How to compare two DateTime strings and return difference in hours? (bash shell)

Tag: linux , shell , unix Author: gverhgrtjrjrtj656k Date: 2011-10-28

I can do that in php with the following code:

$dt1 = '2011-11-11 11:11:11';
$t1 = strtotime($dt1);

$dt2 = date('Y-m-d H:00:00');
$t2 = strtotime($dt2);

$tDiff = $t2 - $t1;

$hDiff = round($tDiff/3600);

$hDiff will give me the result in hours.

How do I implement the above in bash shell?

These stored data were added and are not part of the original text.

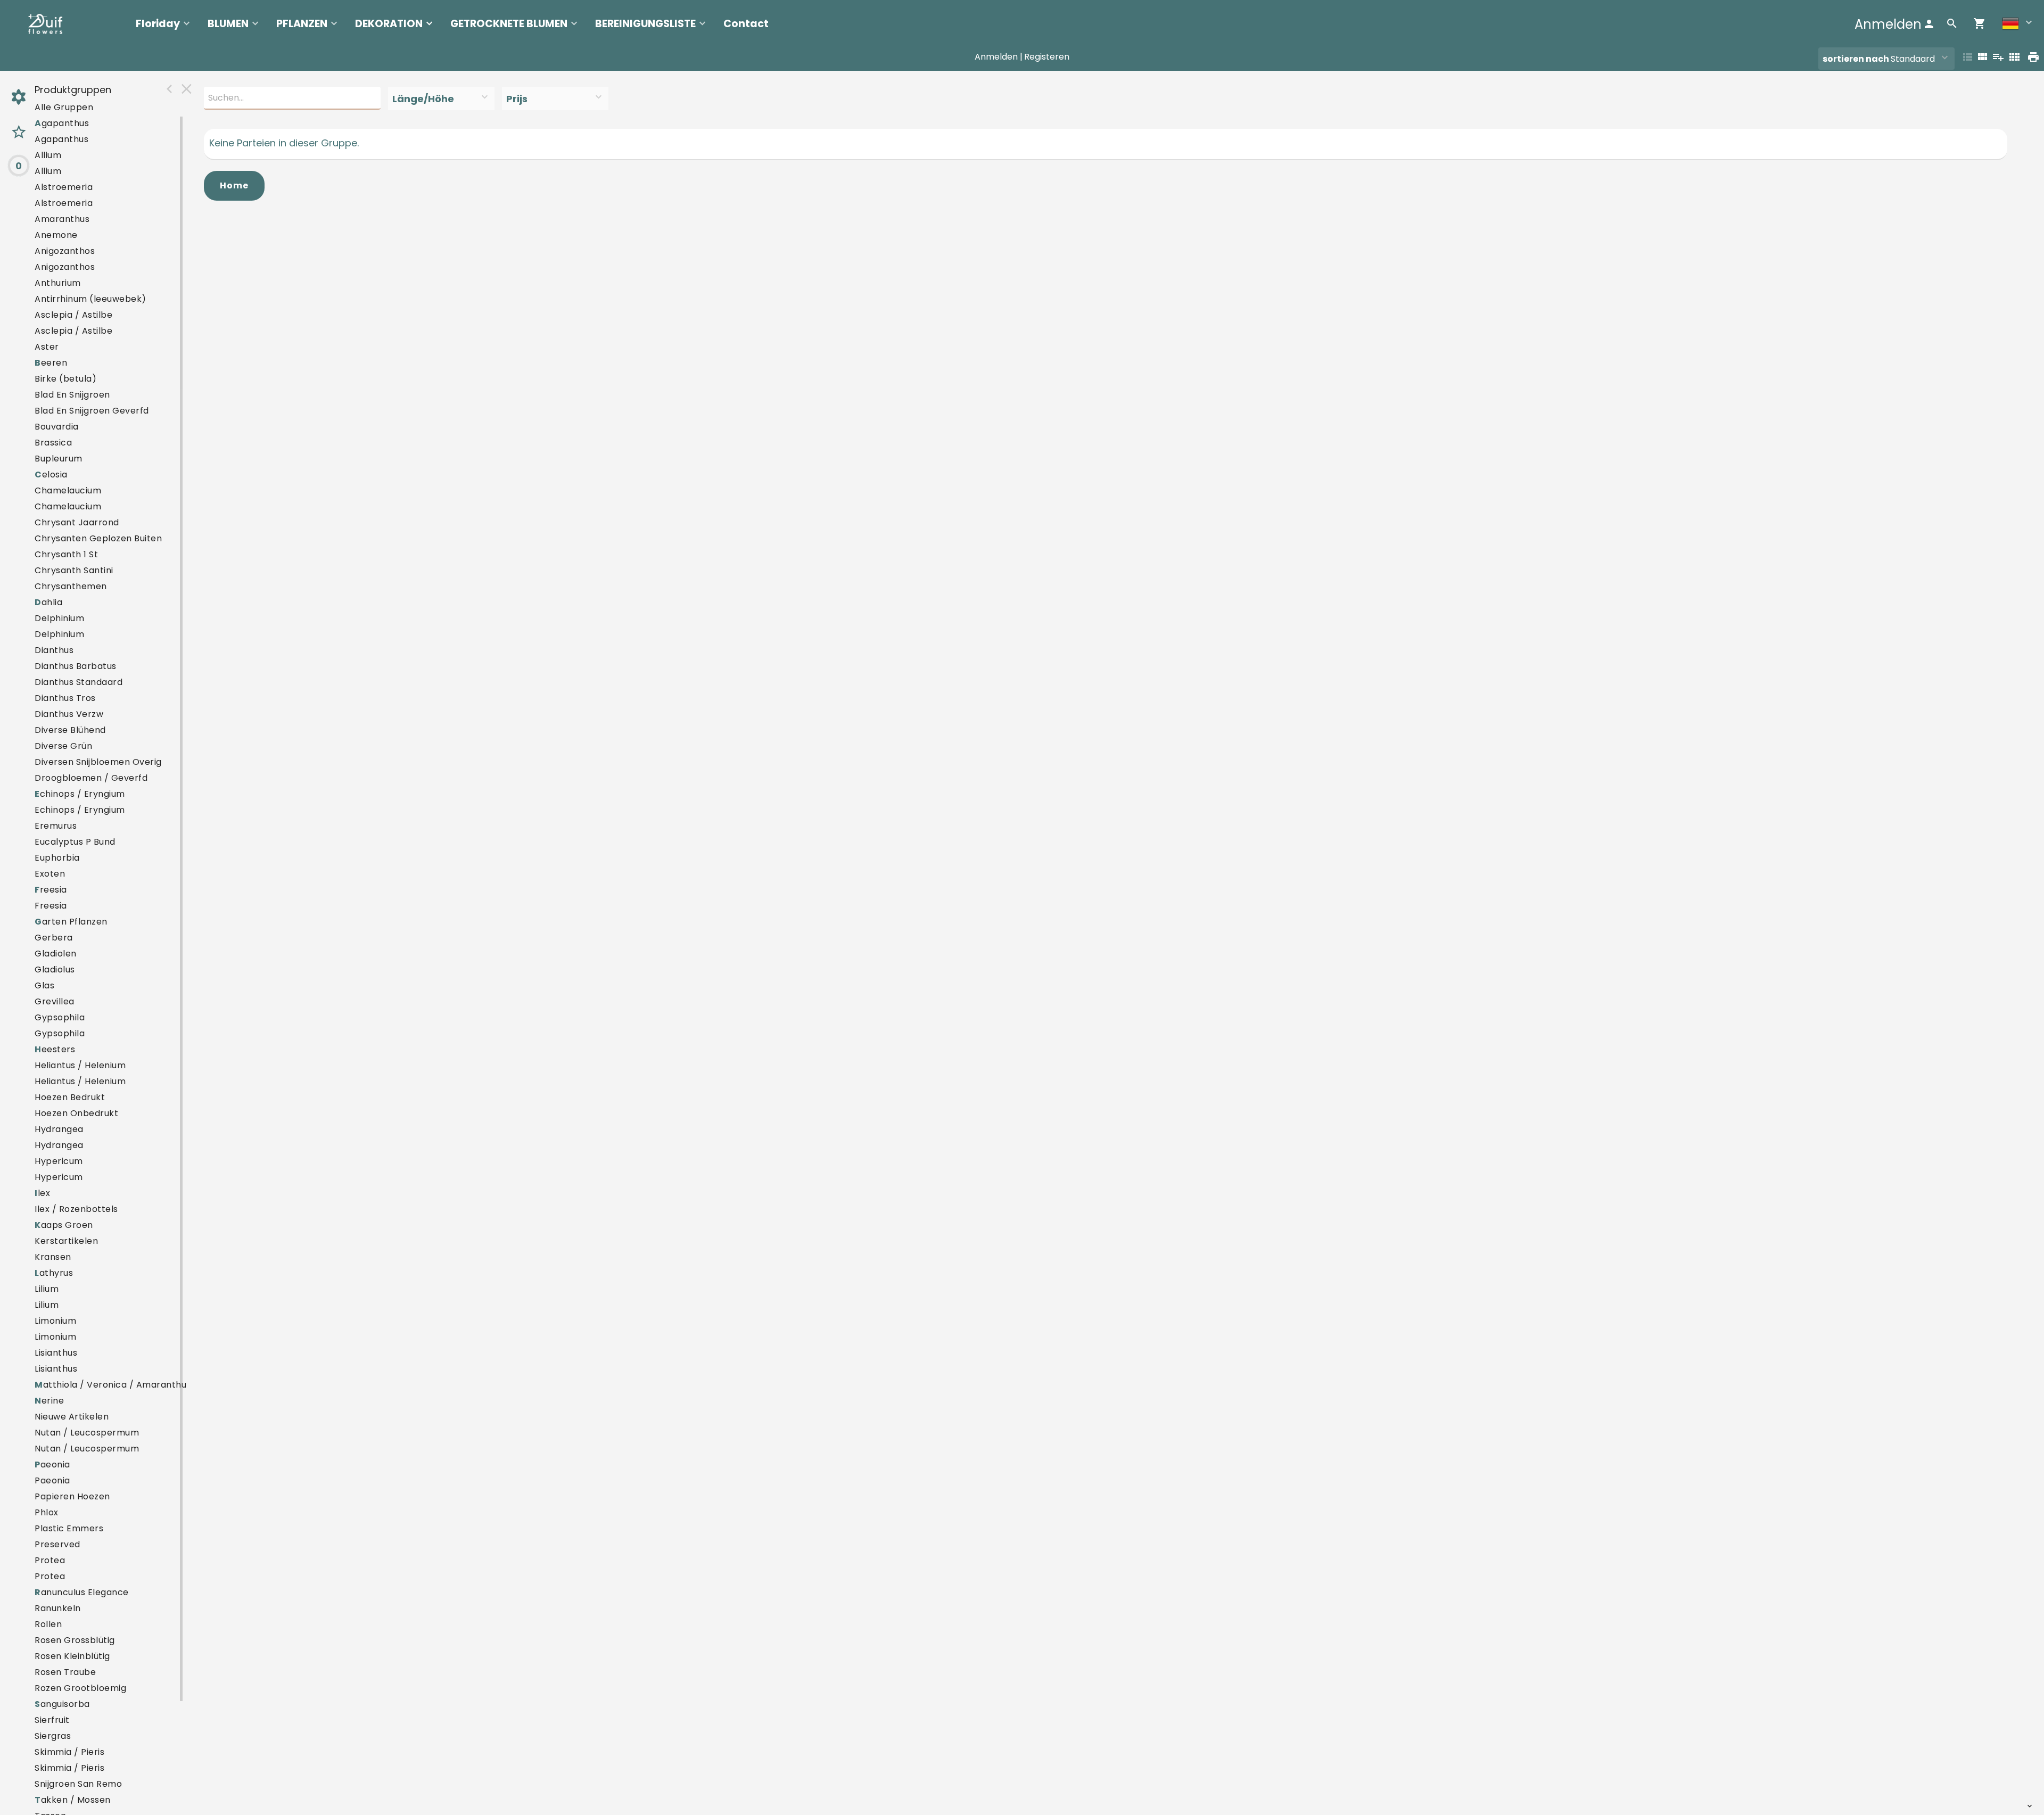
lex (42, 1193)
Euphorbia (57, 858)
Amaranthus (62, 219)
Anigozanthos (65, 251)
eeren (51, 363)
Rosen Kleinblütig (72, 1656)
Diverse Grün (63, 746)
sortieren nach (1857, 59)
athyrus (54, 1273)
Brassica (53, 442)
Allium (48, 155)
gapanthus (62, 123)
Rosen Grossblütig (75, 1640)
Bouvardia (57, 426)
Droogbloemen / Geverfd (91, 778)
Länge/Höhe (423, 98)
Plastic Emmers (69, 1528)
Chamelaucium (68, 490)
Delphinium (59, 618)
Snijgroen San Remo (78, 1784)
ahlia (48, 602)
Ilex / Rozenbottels (76, 1209)
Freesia (51, 906)
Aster (47, 347)
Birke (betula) (65, 379)
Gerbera (54, 937)
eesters (55, 1049)
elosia (51, 474)
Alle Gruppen (64, 107)
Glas (44, 985)
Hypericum (59, 1161)
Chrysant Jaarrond (77, 522)
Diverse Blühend (70, 730)
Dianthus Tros (65, 698)
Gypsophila (60, 1017)
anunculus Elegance (82, 1592)
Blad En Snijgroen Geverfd (92, 411)
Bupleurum (59, 458)
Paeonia (52, 1480)
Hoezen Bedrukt (70, 1097)
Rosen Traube (65, 1672)
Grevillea (55, 1001)
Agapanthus (61, 139)
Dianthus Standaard (78, 682)
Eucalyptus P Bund (75, 842)
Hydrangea (59, 1129)
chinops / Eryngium (80, 794)
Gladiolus (55, 969)
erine (49, 1401)
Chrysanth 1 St (66, 554)
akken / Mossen (73, 1800)
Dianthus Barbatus (76, 666)
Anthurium (58, 283)
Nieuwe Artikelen (72, 1416)
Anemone (56, 235)
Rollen (48, 1624)
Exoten (50, 874)
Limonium (55, 1321)
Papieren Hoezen (72, 1496)
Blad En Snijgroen (72, 395)
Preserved (57, 1544)
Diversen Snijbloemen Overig (98, 762)
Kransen (53, 1257)
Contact (746, 23)
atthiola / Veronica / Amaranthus (113, 1385)
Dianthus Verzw (69, 714)
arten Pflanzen (71, 921)
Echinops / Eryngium (80, 810)
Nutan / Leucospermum (87, 1432)
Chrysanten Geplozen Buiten (98, 538)
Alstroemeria (64, 187)
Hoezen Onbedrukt (76, 1113)
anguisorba (62, 1704)
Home (234, 185)
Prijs (517, 98)
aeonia (52, 1464)
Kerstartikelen (66, 1241)
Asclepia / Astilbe (73, 315)
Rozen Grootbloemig (80, 1688)
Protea (50, 1560)
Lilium (47, 1289)
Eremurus (56, 826)
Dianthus (54, 650)
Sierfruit (52, 1720)
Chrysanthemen (71, 586)
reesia (51, 890)
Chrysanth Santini (74, 570)
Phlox (47, 1512)
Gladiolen (56, 953)
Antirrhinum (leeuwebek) (90, 299)
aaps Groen (64, 1225)
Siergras (53, 1736)
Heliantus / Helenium (80, 1065)
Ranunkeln (58, 1608)
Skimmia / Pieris (69, 1752)
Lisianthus (56, 1353)
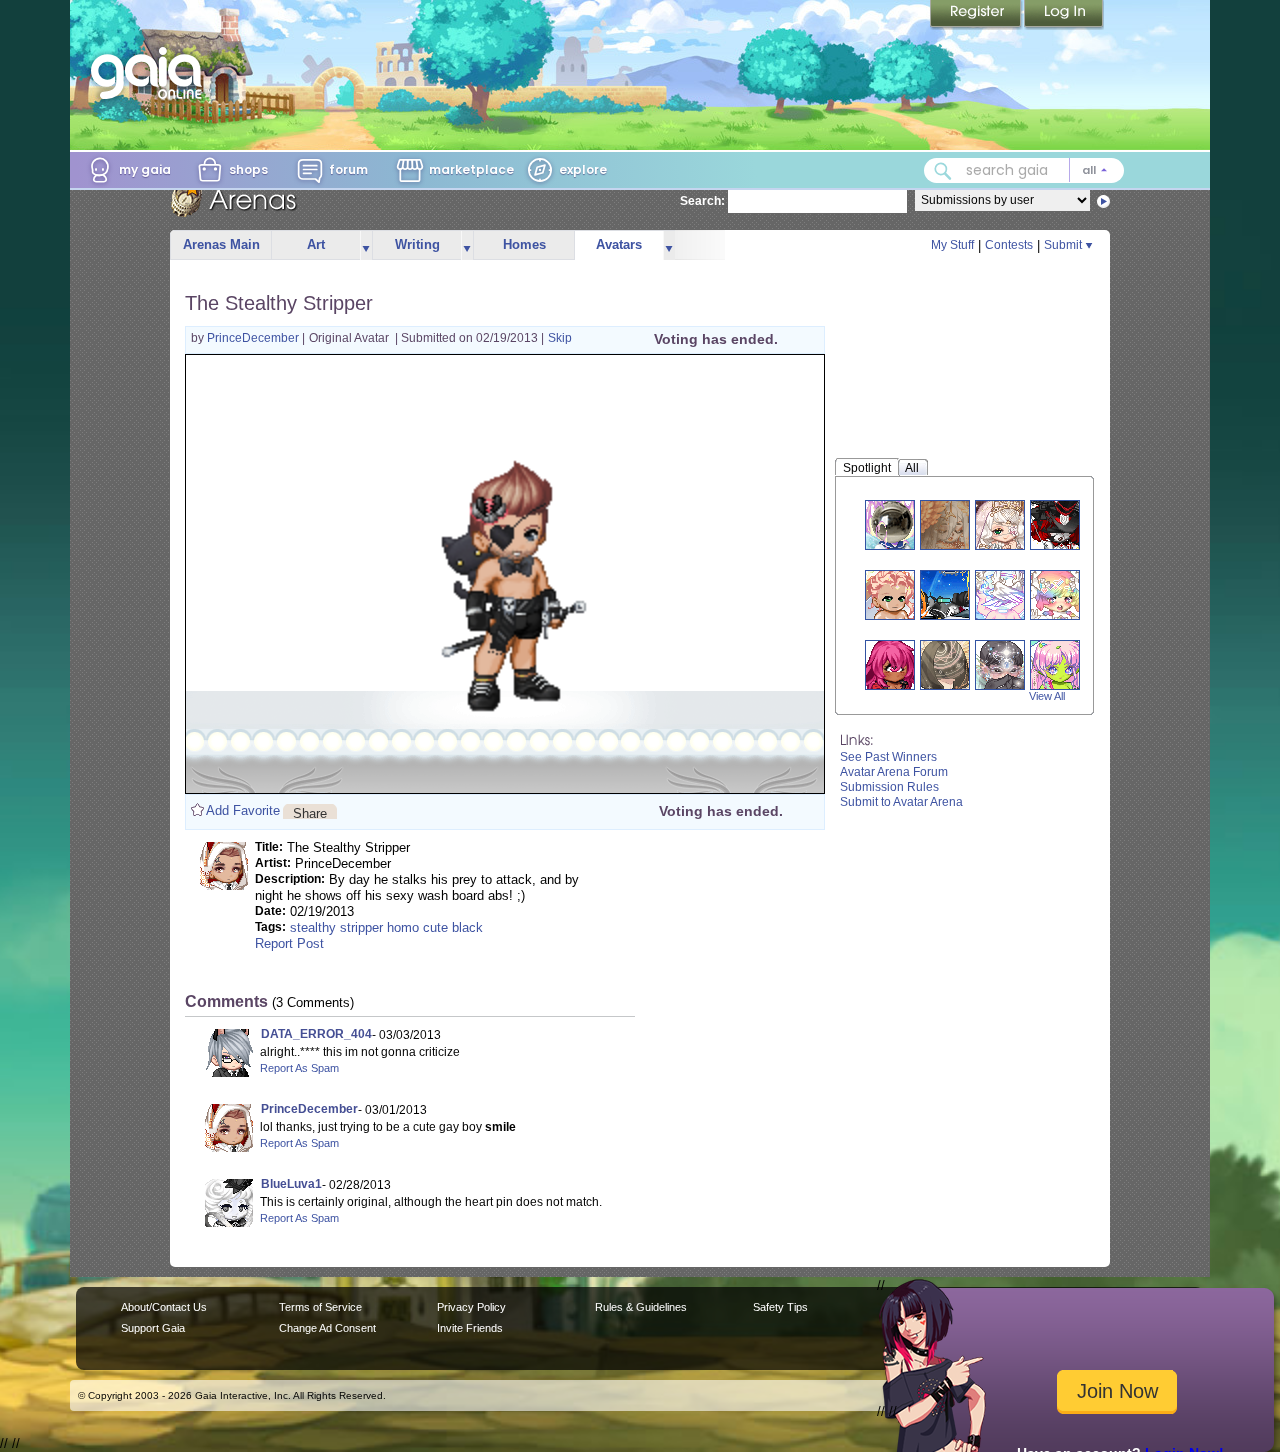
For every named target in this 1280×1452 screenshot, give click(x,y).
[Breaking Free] (945, 524)
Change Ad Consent (327, 1328)
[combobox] (1024, 170)
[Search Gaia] (943, 171)
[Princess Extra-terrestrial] (1055, 664)
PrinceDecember (254, 338)
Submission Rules (889, 787)
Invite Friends (470, 1328)
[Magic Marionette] (1055, 524)
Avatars (619, 244)
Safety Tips (780, 1307)
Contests (1009, 245)
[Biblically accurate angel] (1000, 594)
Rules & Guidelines (641, 1307)
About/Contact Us (164, 1307)
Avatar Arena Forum (894, 772)
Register (977, 15)
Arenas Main (221, 244)
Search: (702, 201)
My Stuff (952, 245)
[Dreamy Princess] (1000, 524)
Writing (417, 244)
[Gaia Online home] (151, 73)
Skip (560, 338)
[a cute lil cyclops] (890, 664)
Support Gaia (153, 1328)
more (366, 245)
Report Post (289, 943)
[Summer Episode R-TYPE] (945, 594)
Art (316, 244)
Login (1064, 15)
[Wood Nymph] (890, 594)
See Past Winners (888, 757)
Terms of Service (320, 1307)
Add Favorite (243, 810)
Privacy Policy (471, 1307)
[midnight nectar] (1000, 664)
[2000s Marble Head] (890, 524)
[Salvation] (945, 664)
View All (1047, 696)
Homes (524, 244)
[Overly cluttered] (1055, 594)
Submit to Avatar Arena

This is pretty hard to do in most shell environments. I'd stick to a php script if that's what you're already comfortable with. Perl and Python are also good at this sort of thing.

Best Answer

You could use date command to achieve this. man date will provide you with more details. A bash script could be something on these lines (seems to work fine on Ubuntu 10.04 bash 4.1.5):

#!/bin/bash                                                                                                                                                   

# Date 1
dt1="2011-11-11 11:11:11"
# Compute the seconds since epoch for date 1
t1=`date --date="$dt1" +%s`

# Date 2 : Current date
dt2=`date +%Y-%m-%d\ %H:%M:%S`
# Compute the seconds since epoch for date 2
t2=`date --date="$dt2" +%s`

# Compute the difference in dates in seconds
let "tDiff=$t2-$t1"
# Compute the approximate hour difference
let "hDiff=$tDiff/3600"

echo "Approx hour diff b/w $dt1 & $dt2 = $hDiff"

Hope this helps!

comments:

Found this probably about the same time you posted: unix.com/tips-tutorials/…